Stored data:
*** Begin section ***

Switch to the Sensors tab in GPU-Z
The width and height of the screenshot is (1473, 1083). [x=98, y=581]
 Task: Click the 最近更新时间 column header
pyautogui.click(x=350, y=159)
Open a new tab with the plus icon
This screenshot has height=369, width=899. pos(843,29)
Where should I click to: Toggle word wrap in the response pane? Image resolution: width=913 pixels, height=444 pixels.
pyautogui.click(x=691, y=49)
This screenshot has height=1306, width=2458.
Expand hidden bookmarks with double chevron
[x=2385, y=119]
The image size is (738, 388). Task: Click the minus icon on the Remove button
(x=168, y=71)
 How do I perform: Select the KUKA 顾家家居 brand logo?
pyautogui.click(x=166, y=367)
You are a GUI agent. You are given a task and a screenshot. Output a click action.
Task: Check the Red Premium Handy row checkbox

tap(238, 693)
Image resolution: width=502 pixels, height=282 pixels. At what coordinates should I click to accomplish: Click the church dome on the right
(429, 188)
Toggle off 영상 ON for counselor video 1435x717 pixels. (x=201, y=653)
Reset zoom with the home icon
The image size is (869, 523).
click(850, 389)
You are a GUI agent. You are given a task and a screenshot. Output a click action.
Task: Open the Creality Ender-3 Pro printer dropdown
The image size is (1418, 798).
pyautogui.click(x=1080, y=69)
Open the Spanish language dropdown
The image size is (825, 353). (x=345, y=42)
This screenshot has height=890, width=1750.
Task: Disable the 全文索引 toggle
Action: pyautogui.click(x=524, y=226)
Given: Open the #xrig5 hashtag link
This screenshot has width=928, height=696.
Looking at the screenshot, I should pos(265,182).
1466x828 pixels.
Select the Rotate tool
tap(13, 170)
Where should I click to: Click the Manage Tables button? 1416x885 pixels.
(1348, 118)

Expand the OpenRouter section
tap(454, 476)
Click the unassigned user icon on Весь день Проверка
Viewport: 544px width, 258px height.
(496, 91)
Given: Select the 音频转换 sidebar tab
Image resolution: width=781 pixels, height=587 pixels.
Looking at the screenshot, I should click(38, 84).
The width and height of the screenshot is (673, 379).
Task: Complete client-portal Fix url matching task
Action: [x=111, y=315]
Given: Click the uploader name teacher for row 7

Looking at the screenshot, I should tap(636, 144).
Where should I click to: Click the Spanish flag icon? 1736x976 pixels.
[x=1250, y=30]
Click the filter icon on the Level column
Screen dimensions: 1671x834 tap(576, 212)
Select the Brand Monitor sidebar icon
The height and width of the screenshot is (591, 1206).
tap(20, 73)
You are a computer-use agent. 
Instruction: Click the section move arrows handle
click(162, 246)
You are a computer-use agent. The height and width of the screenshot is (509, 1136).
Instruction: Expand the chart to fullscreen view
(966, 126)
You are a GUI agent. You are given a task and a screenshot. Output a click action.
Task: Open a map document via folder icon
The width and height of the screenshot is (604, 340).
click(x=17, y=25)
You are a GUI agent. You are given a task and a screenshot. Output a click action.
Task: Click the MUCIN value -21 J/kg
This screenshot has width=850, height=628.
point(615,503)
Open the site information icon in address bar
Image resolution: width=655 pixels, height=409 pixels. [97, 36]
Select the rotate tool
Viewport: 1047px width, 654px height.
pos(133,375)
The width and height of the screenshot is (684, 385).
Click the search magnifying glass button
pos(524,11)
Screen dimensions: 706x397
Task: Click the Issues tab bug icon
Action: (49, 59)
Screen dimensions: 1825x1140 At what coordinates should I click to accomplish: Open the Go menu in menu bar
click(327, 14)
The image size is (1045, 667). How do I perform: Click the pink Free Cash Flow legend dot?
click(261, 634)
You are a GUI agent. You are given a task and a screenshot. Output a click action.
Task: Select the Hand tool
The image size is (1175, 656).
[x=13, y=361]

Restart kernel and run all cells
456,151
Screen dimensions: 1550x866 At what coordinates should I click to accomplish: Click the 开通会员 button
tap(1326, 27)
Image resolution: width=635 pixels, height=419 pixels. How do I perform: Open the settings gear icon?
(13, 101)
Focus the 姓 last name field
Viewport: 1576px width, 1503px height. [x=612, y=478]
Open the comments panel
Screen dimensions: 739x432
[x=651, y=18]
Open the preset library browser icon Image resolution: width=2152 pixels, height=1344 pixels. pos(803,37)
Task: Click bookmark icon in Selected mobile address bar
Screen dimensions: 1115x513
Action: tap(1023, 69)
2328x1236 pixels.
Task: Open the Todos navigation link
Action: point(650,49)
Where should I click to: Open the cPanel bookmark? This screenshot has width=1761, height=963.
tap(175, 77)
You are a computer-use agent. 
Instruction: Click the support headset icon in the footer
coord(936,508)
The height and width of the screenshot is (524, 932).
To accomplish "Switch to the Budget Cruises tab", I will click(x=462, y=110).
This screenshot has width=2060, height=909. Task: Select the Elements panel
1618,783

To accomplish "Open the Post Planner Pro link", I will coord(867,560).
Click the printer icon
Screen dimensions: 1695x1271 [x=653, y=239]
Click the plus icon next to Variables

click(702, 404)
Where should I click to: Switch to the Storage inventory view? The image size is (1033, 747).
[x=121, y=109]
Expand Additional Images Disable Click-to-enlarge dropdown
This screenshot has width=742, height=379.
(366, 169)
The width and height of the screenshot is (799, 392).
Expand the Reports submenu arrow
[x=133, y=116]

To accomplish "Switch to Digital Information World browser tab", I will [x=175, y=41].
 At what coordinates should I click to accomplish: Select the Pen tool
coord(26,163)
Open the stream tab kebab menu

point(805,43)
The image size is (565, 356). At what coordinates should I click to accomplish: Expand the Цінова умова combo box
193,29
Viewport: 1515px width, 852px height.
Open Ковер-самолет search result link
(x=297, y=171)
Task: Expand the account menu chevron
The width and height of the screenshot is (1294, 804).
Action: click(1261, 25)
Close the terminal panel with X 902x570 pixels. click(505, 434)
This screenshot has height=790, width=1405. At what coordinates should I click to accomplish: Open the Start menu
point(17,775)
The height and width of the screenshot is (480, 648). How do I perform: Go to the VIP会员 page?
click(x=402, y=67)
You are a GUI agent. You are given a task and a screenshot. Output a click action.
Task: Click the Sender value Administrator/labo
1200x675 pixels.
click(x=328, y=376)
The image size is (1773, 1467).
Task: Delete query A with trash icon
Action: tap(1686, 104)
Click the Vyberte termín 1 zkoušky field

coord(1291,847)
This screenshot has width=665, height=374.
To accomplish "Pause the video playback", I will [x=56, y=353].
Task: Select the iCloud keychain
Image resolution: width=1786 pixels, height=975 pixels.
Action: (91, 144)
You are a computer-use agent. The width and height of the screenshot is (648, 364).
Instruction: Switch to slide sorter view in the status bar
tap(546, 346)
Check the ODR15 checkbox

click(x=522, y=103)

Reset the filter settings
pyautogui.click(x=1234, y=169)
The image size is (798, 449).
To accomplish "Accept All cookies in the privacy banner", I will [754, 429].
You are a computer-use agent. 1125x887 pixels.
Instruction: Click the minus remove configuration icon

*** End section ***

_Exercise goal_
Copy every line from the data that includes the string "will".

_Answer for this exercise_
To accomplish "Switch to the Budget Cruises tab", I will click(x=462, y=110).
To accomplish "Open the Post Planner Pro link", I will coord(867,560).
To accomplish "Switch to Digital Information World browser tab", I will [x=175, y=41].
To accomplish "Pause the video playback", I will [x=56, y=353].
To accomplish "Accept All cookies in the privacy banner", I will [754, 429].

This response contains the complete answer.